[Start of Listing]

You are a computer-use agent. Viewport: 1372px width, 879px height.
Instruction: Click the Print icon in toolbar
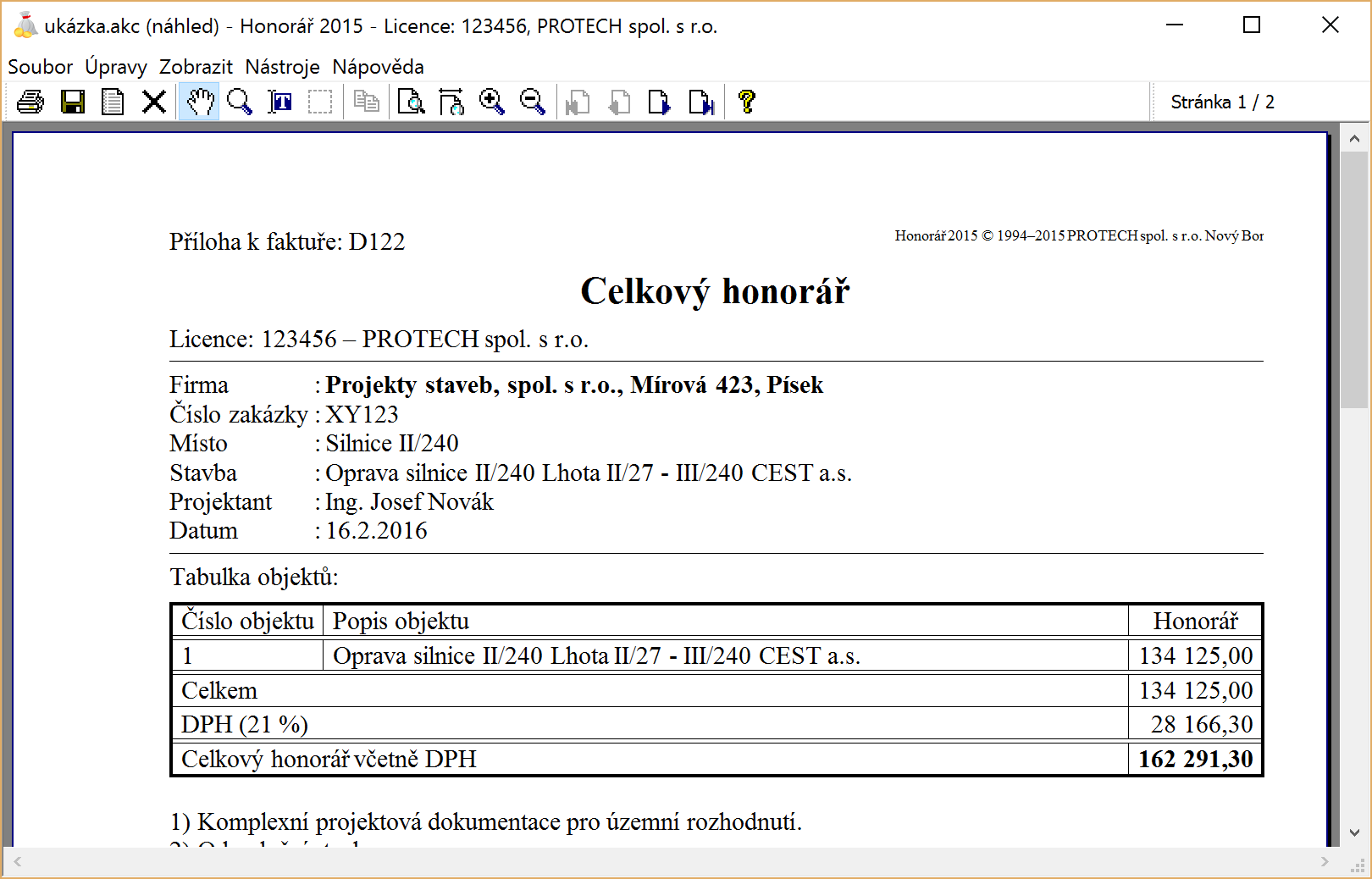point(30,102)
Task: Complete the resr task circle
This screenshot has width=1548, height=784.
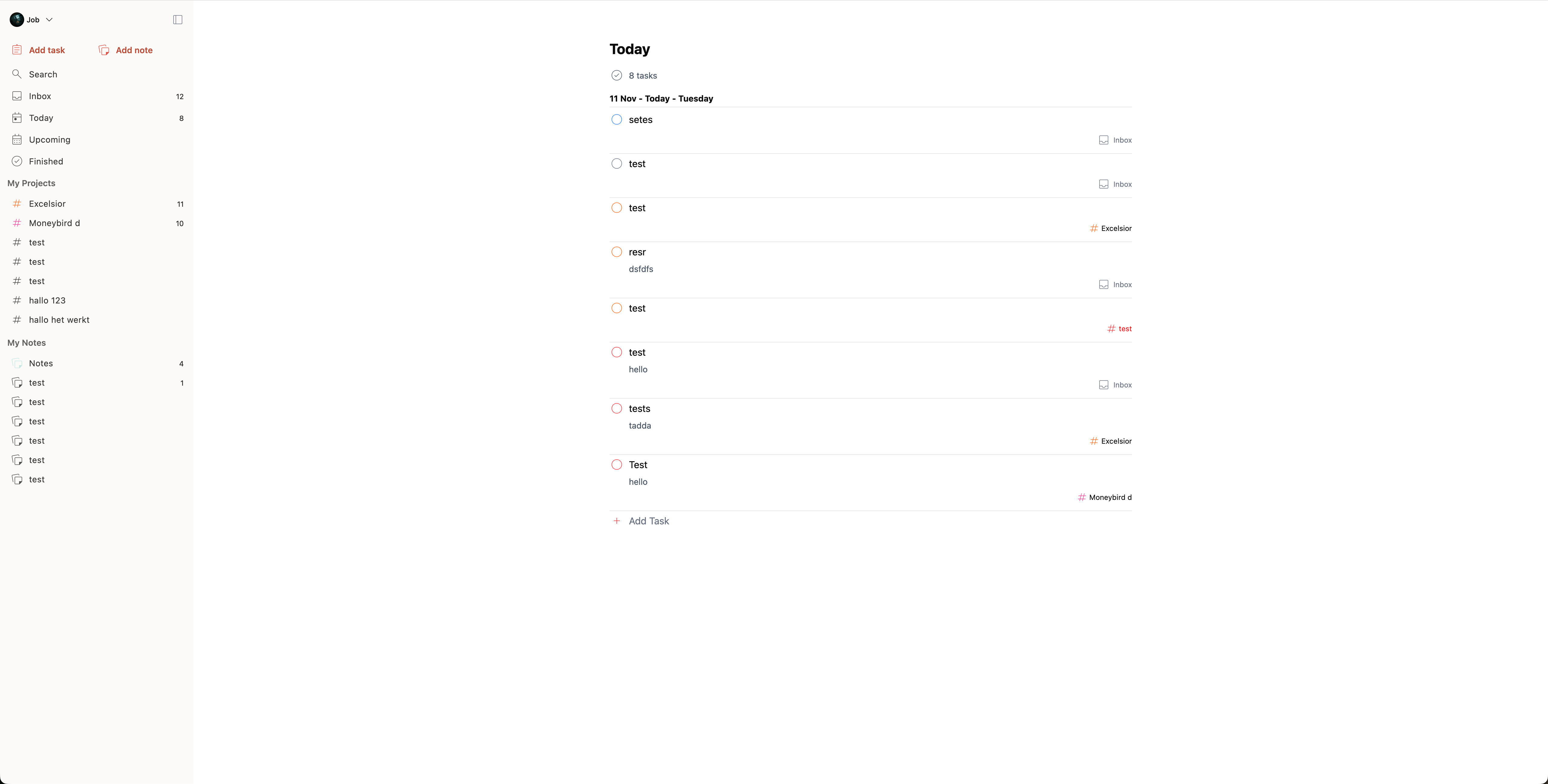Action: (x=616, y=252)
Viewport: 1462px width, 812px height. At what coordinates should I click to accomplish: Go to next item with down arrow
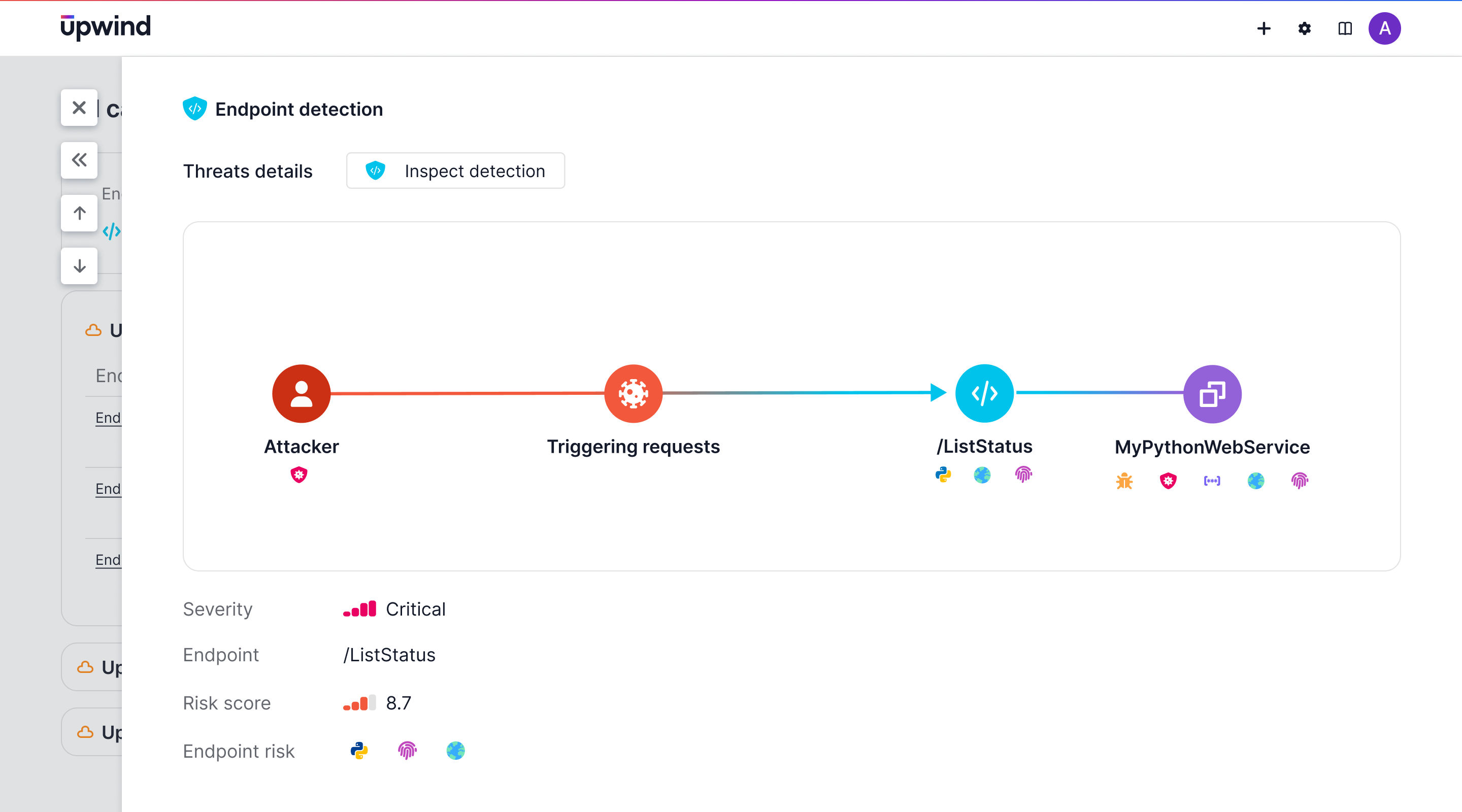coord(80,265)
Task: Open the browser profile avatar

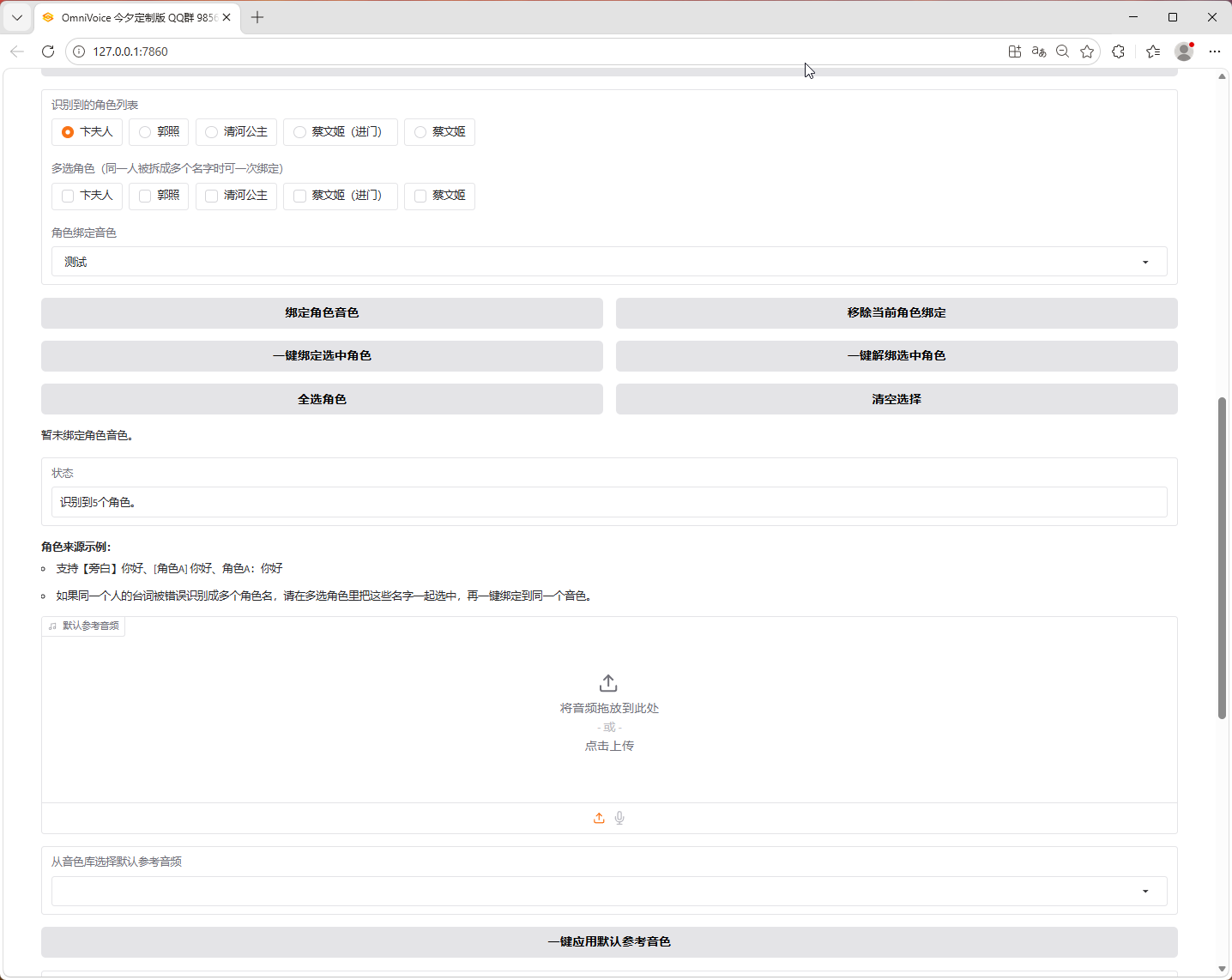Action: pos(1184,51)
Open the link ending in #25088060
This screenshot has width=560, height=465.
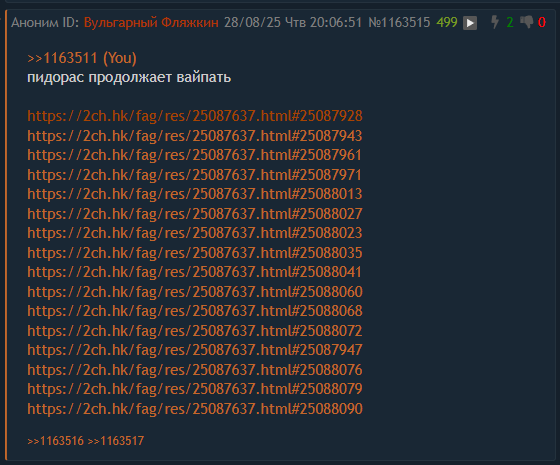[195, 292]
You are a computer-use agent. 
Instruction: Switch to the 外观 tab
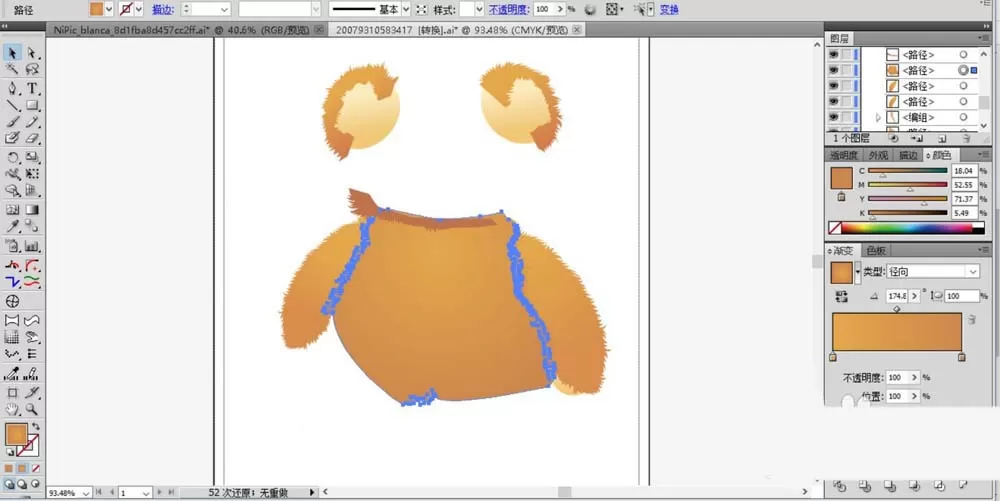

[End of Listing]

-- Directions --
List every line of the material above that contains the string "Open", with matches counted only when the case is the same.

-- Solution --
Task: Open the browser profile avatar
Open the link ending in #25088060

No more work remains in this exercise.